All of these policies listed violate students. They discriminate against students on the basis of sex by foisting upon students a dress code that labels them as “girls” and “boys” instead of offering a blanket dress code that applies to all students. The policies discriminate against students on the basis of race by policing how students can style their hair, using language commonly found to discriminate against students of color. These policies discriminate against students on the basis of sexual orientation by reinforcing ideas that “boys” cannot wear makeup or use nail polish, or even wear dresses or skirts, as those clothing items are not even listed under the approved section for “boys.”

Additionally, the only way to purchase these uniforms is from an approved store. The least expensive item in the school store that is required and allowed on the school campus for an everyday class is twenty-seven dollars. This tactic discriminates against students who cannot afford the same articles of clothing as other students.

In yet another disturbing example, a religious private school in Florida that is eligible for a state-funded voucher includes these discriminatory policies:

“Hairstyles must be neat and modest with only natural color, must be above the eyebrow and above the collar. No mohawks or other designs may be shaved into the hair. No extreme styles are permitted. The administration reserves the right to deem any hairstyle a violation due to style or color.” This is yet another policy at a private school that discriminates actively against students of color.

“Earrings may not be worn on school property or at school activities,” and “boys… may not wear makeup.” As mentioned earlier, policies that directly target the wearing of makeup or jewelry on masculine-presenting students violate anti-discrimination policies that focus on discrimination on the basis of sex or gender identity.

Master’s Academy, another private school in Florida, also lists a “girls” dress code. The same exact hair policy applies, only strengthening the claim of discrimination on the basis of race.
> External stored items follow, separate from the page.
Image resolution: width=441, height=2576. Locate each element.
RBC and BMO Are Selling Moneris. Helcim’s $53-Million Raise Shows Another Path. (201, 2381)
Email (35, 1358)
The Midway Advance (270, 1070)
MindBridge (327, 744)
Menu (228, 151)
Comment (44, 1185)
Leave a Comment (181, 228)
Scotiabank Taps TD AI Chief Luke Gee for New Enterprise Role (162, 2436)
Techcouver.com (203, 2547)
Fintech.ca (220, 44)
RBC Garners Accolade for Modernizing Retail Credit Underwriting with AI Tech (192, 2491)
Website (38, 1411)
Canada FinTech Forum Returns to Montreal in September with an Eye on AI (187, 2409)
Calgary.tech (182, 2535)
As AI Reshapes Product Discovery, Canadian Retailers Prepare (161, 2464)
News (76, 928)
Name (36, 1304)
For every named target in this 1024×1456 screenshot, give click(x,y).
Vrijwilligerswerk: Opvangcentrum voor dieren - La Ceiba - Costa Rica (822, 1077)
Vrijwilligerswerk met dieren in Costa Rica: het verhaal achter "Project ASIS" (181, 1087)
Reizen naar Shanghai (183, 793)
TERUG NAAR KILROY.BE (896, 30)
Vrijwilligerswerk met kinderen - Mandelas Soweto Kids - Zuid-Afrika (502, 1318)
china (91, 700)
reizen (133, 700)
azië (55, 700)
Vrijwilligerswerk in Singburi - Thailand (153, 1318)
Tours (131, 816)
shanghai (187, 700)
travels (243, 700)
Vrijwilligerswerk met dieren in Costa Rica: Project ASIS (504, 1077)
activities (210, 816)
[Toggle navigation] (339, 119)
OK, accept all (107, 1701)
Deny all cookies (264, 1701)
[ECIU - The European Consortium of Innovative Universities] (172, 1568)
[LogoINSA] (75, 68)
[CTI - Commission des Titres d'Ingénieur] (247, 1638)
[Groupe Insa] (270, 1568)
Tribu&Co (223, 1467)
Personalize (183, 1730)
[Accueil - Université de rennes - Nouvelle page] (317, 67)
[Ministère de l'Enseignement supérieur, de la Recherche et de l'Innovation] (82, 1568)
They implement policies that only include articles of clothing that are viewed as feminine for “girls.” One such statement is about skirt length. “Skirts may be no shorter than two inches above the mid-knee. As a girl grows, skirts will need to be lengthened.”

In regard to “chapel” attire, these policies discriminate on the basis of sex, clearly, by singling out what attire students are allowed to wear: “Boys are to wear uniform slacks (no shorts) with a uniform white oxford shirt and belt… Girls are to wear a uniform skort or skirt (no slacks or shorts) with a uniform white oxford shirt.”

In Utah, at Carden Memorial School, the dress code is divided once more into “girls” and “boys.” Girls do not have an option for pants, they can only wear shirts unless in physical education.

These are just three examples of discrimination found in private schools. The story is similar at many other private schools. These schools do not take federal funding, and as such, anti-discrimination policies (such as Title IX) do not often apply to them.

However, when states encourage voucher programs, students are directly sent into these environments. These environments often have many other issues, such as practices that harm students of color, gender non-conforming students, and LGBTQIA+ students. By encouraging parents to eschew public education for these private schools, state governments are directly responsible for supporting these injuries.

Across the United States, people need to strike back against the rush to privatize education. Everyone has the right to education. This is a right declared by the United Nations. Do not let state governments try to devalue public education. They are already taking our books. They are already punishing our students for daring to exist. They are already punishing our teachers for teaching history and literature and even math.

House Bill One in Florida is attempting to do this. The takeover of small schools in Michigan is attempting to do this. Voucher programs across the nation —in Utah, Texas, and Ohio— are attempting to do this. By privatizing education, people are in danger of losing their rights.

Do not let state governments try to take one more chunk out of public education. We will fight to fix this. We will fight against another effort to take away our rights.